■ Exercise 1
Please condense the paragraph beginning "A recent study revealed striking differences" from the article on gender bias in AI hiring models into a short bulleted list that keeps its main facts.
■ Exercise 2
In the article on gender bias in AI hiring models, what categories did the researchers map the job ads to?
■ Exercise 3
Reproduce word for word the stretch of the article on gender bias in AI hiring models from "Using more than" through "for higher-wage opportunities.".

■ Text excerpt
· · ·
Despite promises of objectivity and fairness, a new academic study has found that many open-source AI hiring models exhibit strong gender bias, consistently favoring male candidates for higher-paying job roles. The research suggests that these tools, often relied upon to speed up resume screening in recruitment processes, may be perpetuating long-standing inequities rather than resolving them.
The study, conducted by Sugat Chaturvedi, assistant professor at Ahmedabad University, and Rochana Chaturvedi, a PhD candidate at the University of Illinois, evaluated how various large language models (LLMs) selected between equally qualified male and female candidates.
Using more than 300,000 English-language job listings from India’s National Career Services portal, the researchers prompted several LLMs to choose between anonymized resumes. The result: most models systematically preferred male applicants, particularly for higher-wage opportunities.
AI Models Reinforce Gender Stereotypes and Wage Disparities
The study highlights that AI systems not only replicate existing workplace bias but also recommend women for lower-paid roles. The researchers attribute this trend to deeply embedded gender patterns in training data and a reinforcement learning phase that favors so-called “agreeableness bias”, skewing the models to associate women with submissive or less assertive traits.
“This isn’t new with large language models,” said Melody Brue, VP and principal analyst at Moor Insights & Strategy. “Hiring bias has long existed, and since AI models are trained on massive datasets scraped from the web, they naturally absorb and reflect those same biases.”
The implications are stark. If employers continue to lean on these tools to streamline hiring, especially in tech, finance, and defense sectors, it may amplify existing gender inequities across industries.
Bias Varies Across AI Models
A recent study revealed striking differences in how various open-source AI models handle gender bias in hiring scenarios. Llama-3.1-8B-Instruct emerged as the most balanced, offering a 41% callback rate for female candidates and showing restraint by refusing to choose in nearly 6% of cases. In contrast, Gemma-2-9B-Instruct favored women more often (87.3% callback rate) but tended to recommend them for lower-paying roles, indicating a substantial wage penalty.
Gendered Job Patterns Persist and Reflect Broader Wage Gaps
The researchers further mapped the job ads to Standard Occupational Classification (SOC) categories. They found AI models more likely to recommend men for roles in male-dominated sectors (e.g., engineering, finance) and women for positions in female-dominated industries (e.g., education, HR).
Perhaps most troubling was the observed wage gap. Across nearly all models, women were directed toward lower-paying jobs, even when credentials matched male candidates. This finding underscores the need for greater transparency and auditing of AI-based hiring tools before widespread adoption.
Conclusion
The study reinforces growing concerns that AI tools unless carefully monitored and trained with balanced, bias-mitigated datasets, risk entrenching the very inequalities they are supposed to address. As companies increasingly depend on these systems to handle growing volumes of applicants, the call for ethical oversight, fairness testing, and inclusive design is more urgent than ever.
· · ·
■ Entries provided
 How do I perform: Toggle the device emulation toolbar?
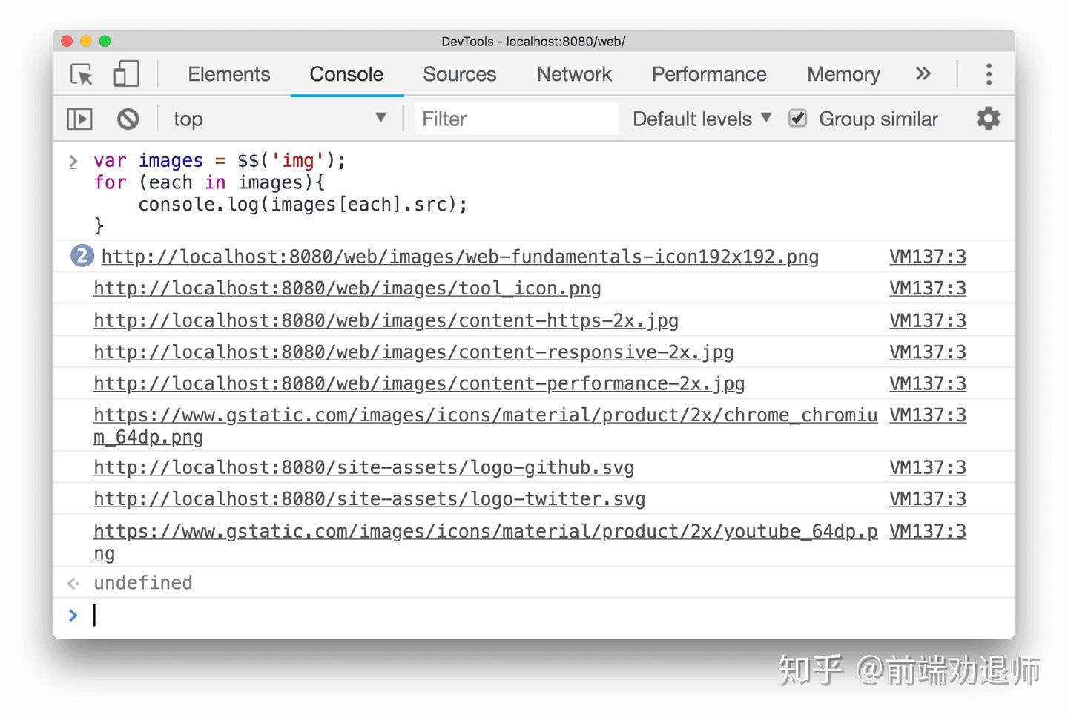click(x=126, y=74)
· · ·
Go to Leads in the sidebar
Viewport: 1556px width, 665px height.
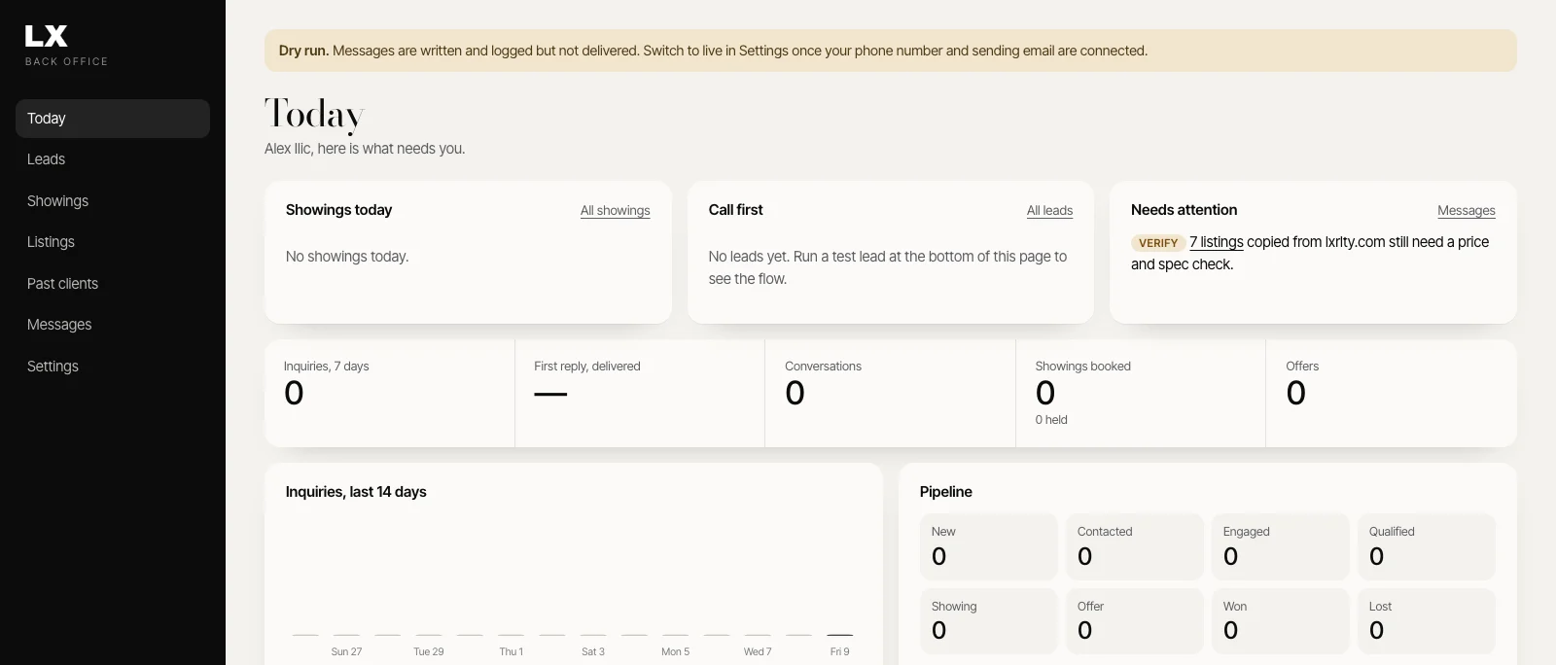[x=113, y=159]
· · ·
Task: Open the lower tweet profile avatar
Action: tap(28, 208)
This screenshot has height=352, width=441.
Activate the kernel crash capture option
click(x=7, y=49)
· · ·
■ Answer 1
- Open-source AI models differ sharply in how they handle gender bias in hiring scenarios.
- Llama-3.1-8B-Instruct was the most balanced. It gave female candidates a 41% callback rate and refused to choose in nearly 6% of cases.
- Gemma-2-9B-Instruct favored women more often, with an 87.3% callback rate. However, it tended to recommend them for lower-paying roles, a substantial wage penalty.

■ Answer 2
Standard Occupational Classification (SOC) categories.

■ Answer 3
Using more than 300,000 English-language job listings from India’s National Career Services portal, the researchers prompted several LLMs to choose between anonymized resumes. The result: most models systematically preferred male applicants, particularly for higher-wage opportunities.